As a Social Security lawyer, I frequently discuss case strategy with my clients. The strategy often includes ensuring they are treating regularly with their doctors and discussion about the judge who has been assigned to review their case. The importance of medical records has been discussed on our blog many times – and will surely be a topic of future discussion – but this blog post focuses instead on the impact individual judges have on your claim and what the judge’s level of experience may mean.
A report issued by the Social Security Administration (SSA) Office of Inspector General (OIG) notes that in Fiscal Year (FY) 2015, Administrative Law Judges (ALJs) with the most experience had – on average – higher rates of approval than ALJs with fewer years of experience.
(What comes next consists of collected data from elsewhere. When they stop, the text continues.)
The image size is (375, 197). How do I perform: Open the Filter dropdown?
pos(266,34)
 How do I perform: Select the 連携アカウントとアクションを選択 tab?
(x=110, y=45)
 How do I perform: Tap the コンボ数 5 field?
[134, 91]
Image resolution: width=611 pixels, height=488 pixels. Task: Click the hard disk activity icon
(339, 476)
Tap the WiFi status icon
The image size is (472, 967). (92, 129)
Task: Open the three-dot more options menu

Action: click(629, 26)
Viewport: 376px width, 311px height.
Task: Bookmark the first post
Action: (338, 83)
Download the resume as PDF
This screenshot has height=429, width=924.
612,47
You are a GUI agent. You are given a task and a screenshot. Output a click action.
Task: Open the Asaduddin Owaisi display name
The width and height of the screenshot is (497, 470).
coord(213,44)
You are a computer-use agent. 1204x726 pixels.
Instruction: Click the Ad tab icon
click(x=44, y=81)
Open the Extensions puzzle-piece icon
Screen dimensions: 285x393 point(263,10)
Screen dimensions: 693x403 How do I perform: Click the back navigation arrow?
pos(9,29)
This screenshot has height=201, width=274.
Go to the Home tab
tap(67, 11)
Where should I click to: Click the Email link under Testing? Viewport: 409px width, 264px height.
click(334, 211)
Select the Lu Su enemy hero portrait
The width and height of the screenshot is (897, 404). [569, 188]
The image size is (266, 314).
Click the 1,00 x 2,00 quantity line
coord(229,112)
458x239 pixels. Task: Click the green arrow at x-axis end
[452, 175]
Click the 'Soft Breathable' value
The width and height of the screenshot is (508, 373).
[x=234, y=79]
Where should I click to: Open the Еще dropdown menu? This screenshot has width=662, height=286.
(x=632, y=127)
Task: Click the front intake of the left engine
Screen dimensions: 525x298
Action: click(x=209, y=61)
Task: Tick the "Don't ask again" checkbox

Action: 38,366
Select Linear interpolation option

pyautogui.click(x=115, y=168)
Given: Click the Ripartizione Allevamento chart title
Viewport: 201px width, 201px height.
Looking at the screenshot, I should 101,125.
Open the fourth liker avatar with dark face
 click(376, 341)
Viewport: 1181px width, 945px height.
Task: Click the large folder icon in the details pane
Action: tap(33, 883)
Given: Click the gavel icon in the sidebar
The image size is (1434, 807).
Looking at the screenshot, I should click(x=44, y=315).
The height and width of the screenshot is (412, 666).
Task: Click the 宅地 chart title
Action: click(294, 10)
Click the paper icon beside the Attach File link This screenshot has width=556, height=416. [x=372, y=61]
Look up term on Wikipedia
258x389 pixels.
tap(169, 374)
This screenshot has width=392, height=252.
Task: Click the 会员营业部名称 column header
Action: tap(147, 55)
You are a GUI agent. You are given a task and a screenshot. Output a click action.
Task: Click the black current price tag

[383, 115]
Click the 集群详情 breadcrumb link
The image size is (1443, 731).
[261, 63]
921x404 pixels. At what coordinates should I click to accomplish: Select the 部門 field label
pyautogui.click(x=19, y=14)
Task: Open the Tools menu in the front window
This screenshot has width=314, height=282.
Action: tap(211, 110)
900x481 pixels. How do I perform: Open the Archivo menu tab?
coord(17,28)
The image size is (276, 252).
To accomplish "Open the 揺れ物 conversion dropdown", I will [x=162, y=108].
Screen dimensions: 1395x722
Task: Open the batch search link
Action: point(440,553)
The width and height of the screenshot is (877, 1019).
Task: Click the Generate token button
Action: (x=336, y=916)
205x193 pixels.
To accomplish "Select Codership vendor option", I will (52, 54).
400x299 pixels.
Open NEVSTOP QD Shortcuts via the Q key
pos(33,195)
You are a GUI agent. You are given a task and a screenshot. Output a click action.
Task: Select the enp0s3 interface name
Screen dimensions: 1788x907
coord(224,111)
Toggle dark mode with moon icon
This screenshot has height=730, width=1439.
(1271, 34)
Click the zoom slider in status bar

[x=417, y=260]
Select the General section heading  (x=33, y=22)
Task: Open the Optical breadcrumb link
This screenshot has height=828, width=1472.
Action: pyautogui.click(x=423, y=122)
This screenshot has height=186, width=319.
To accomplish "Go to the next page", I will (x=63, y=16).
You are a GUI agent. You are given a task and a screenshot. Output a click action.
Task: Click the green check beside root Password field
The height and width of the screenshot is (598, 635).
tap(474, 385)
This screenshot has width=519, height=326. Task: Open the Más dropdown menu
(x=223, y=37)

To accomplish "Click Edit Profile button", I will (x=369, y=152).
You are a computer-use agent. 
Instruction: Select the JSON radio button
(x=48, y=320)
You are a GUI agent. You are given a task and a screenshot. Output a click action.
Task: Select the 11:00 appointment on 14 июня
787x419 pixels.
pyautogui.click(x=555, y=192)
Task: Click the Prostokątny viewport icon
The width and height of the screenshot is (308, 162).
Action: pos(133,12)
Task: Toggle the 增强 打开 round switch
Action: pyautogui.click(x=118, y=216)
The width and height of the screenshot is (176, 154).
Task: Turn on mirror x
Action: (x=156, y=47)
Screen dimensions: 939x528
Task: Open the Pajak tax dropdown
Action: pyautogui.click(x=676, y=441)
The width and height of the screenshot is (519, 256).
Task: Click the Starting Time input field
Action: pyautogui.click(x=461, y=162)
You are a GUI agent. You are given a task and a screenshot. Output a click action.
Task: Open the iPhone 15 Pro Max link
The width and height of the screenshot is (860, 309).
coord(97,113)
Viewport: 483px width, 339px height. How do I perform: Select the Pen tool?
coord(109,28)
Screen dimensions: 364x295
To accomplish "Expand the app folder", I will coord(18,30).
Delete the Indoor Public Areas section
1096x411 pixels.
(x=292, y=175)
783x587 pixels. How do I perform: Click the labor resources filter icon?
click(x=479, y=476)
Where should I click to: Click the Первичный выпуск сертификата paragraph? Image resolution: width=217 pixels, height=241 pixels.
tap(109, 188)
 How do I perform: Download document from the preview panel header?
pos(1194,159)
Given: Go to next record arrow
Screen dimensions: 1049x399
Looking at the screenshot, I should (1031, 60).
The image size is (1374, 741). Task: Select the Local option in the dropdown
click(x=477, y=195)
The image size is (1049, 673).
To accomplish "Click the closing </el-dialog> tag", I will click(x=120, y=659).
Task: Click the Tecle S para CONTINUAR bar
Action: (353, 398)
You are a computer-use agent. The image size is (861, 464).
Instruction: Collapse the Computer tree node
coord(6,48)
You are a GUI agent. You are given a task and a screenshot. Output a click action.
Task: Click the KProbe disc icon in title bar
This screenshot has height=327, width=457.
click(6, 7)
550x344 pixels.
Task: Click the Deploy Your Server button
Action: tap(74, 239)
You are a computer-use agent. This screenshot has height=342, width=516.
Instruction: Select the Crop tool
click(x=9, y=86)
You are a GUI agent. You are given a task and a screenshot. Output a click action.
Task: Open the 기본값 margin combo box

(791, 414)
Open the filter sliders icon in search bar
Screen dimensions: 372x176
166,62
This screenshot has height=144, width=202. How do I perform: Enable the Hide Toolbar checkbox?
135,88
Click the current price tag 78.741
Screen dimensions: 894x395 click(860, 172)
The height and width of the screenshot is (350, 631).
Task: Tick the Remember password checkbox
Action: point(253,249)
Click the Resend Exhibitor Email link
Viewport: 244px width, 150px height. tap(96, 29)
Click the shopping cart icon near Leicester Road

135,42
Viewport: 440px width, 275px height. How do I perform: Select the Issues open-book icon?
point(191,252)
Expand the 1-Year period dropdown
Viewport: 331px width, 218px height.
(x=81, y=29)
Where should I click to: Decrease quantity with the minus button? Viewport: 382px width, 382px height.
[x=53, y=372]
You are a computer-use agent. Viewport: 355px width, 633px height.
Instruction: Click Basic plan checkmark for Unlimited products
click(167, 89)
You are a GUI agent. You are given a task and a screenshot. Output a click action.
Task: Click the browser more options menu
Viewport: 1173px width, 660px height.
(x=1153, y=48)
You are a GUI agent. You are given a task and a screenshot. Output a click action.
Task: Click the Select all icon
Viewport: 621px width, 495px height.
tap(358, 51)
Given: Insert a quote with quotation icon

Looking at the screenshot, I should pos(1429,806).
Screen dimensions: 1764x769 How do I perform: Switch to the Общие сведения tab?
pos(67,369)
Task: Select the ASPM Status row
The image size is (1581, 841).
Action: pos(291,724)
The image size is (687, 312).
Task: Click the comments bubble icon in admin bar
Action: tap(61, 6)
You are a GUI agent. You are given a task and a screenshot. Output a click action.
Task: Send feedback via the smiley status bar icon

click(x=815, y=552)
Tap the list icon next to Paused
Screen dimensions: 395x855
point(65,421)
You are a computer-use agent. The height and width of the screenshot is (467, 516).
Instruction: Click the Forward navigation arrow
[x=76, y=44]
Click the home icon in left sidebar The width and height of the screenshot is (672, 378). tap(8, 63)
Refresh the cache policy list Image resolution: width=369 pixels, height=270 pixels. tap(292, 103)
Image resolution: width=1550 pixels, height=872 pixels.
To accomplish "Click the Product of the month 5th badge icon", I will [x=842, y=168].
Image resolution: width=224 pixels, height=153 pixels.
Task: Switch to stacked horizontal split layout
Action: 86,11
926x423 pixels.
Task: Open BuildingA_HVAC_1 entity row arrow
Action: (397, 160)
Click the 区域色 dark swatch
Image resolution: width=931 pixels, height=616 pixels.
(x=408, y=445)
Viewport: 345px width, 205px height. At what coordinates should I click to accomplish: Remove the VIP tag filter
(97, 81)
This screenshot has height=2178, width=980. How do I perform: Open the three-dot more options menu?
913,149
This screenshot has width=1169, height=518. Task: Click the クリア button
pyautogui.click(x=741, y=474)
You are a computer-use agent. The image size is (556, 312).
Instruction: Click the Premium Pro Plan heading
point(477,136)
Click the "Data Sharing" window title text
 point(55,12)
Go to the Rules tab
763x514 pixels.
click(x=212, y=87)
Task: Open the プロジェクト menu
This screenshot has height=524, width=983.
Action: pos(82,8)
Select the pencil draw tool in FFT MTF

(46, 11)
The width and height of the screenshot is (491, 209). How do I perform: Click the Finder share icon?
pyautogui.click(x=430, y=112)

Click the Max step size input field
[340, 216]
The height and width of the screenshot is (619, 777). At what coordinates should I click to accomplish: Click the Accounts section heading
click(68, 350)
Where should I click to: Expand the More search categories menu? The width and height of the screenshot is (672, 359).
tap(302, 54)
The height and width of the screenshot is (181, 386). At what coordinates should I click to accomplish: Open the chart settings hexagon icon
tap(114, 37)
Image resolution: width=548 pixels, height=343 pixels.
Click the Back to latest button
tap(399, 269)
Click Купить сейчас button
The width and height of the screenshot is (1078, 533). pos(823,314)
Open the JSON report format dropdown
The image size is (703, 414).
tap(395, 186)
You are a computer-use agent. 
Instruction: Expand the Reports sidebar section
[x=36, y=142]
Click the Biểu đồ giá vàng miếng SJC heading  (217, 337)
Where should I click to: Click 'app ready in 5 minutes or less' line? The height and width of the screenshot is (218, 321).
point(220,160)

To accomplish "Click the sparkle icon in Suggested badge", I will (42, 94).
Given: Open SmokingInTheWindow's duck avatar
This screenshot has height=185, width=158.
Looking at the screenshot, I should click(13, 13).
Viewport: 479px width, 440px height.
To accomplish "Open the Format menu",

ALJ approval rates ranged from 19.9 percent all the way up to 90.9 percent, with the national average approval roughly 53.5 percent. This means that at least one ALJ approves less than 20% of cases before him/her and that at least one ALJ in the country approves more than 90% of cases in from of him/her. On average, judges around the country approve just over half of the cases that come before them.
The ALJ approval rate has fluctuated from a high of 75.2 percent in FY 1994 to a low of 53.5 percent in FY 2015. The 53.5 percent approval rate in FY 2015 was the lowest rate in over twenty years.
All of this taken together means that a little over half of the cases that go before ALJs in the SSA are approved. However, as you can see, approval rates vary depending on the judge reviewing your case. Having an experienced attorney on your side who knows the individual judges and their temperaments can increase your likelihood of success.